Gold cannot be “decentralized” by simply placing a token on a blockchain.

To function as a native digital monetary asset, gold must satisfy a set of structural requirements that go far beyond faster settlement or better interfaces.

Without these requirements, gold remains a derivative instrument — regardless of the technology used.

#### 1) Asset-Level Ownership, Not Account Balances

Decentralized gold must exist at the level of specific physical assets, not abstract balances.

In practice, this means:

* Ownership maps to identifiable bars or coins
* Assets have traceable provenance and custody history
* Rights persist independently of any issuer or platform

Account-based systems only represent liabilities.

Asset-level systems represent ownership.

Without asset-level ownership, tokenized gold cannot support enforceable claims or scalable settlement.

#### 2) Legal Enforceability, Not Contractual Promises

On-chain representation is meaningless if it does not correspond to enforceable real-world rights.

**Decentralized gold requires:**

* Clear legal title or claim pathways
* Structures that survive insolvency, disputes, and jurisdictional scrutiny
* Rights that do not depend on issuer discretion

Smart contracts cannot replace law — they must integrate with it.

Legal enforceability is what turns digital gold from a promise into property.

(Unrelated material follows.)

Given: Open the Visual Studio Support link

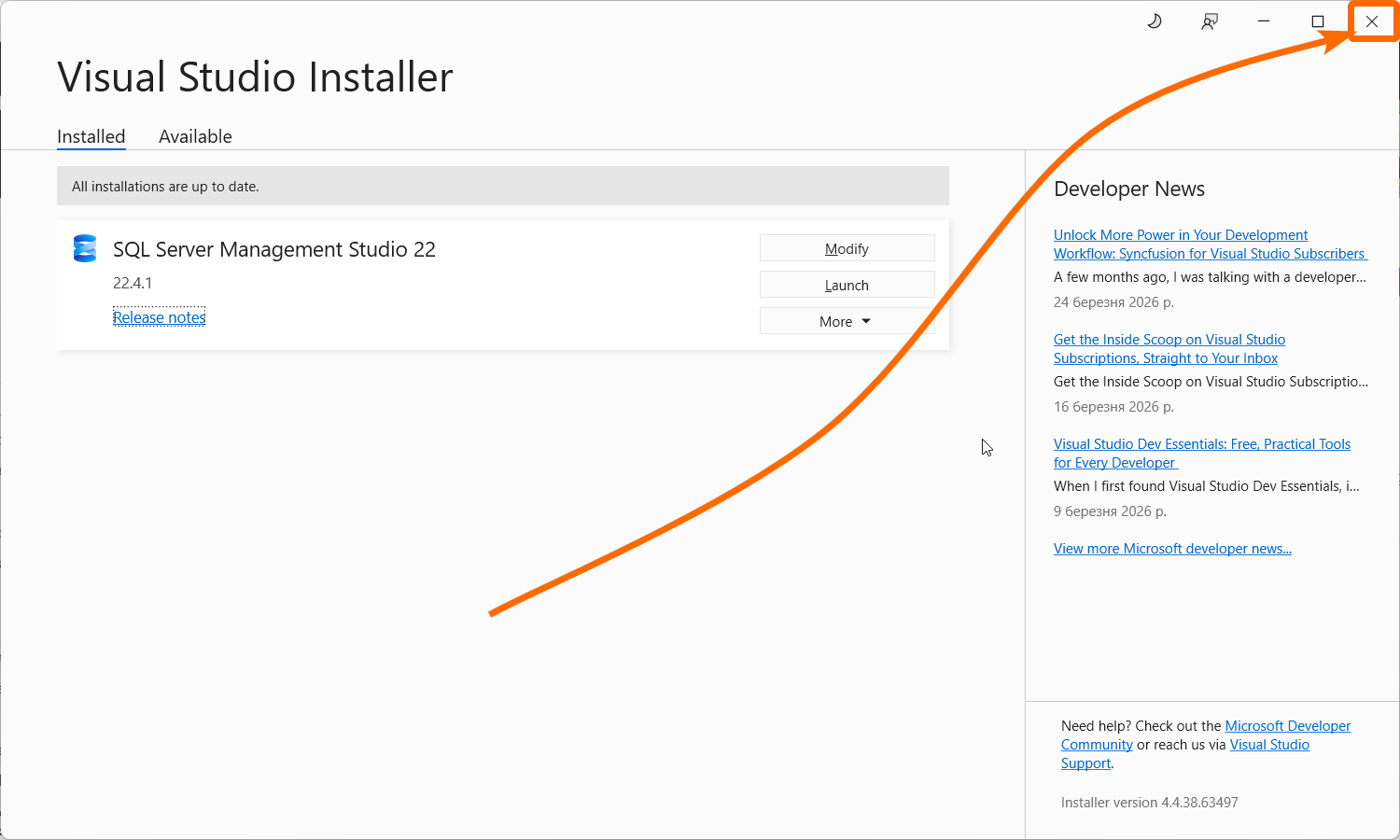Looking at the screenshot, I should (x=1269, y=745).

#### 3) Non-Custodial Architecture by Design

A decentralized gold system cannot rely on any protocol, foundation, or company to hold metal or control delivery.

**Non-custodial design means:**

* Vaults retain physical custody
* Title and claims are governed by rules, not operators
* No entity can freeze, reassign, or rehypothecate assets

Custody concentrates power.

Decentralization removes it.

#### 4) Global Composability

Gold must be able to function as a native asset in digital markets, not as a siloed product.

This requires:

* Fungible liquidity for trading and settlement
* Interoperability across jurisdictions and platforms
* The ability to integrate with financial systems without fragmentation

If gold cannot move, settle, and compose globally, it cannot serve as modern monetary infrastructure.

#### 5) Separation of Powers

No single entity should govern rules, custody assets, and execute transactions.

Decentralized gold requires:

* Governance that sets standards, not operations
* Custody performed by independent, regulated vaults
* Execution automated through protocol logic

This separation prevents capture, reduces regulatory risk, and preserves long-term neutrality.

#### The Threshold Test

All five of these conditions must be met simultaneously.

If any are missing:

* Ownership becomes ambiguous
* Redemption becomes discretionary
* Risk becomes centralized
* Trust degrades under stress

In that case, gold remains a derivative — not a digital monetary asset.

#### Why This Matters

Gold’s value comes from what it removes:

counterparty risk, discretionary control, and trust in intermediaries.

A decentralized gold system must preserve those properties while enabling global digital settlement.

This is the bar Global Gold is built to meet.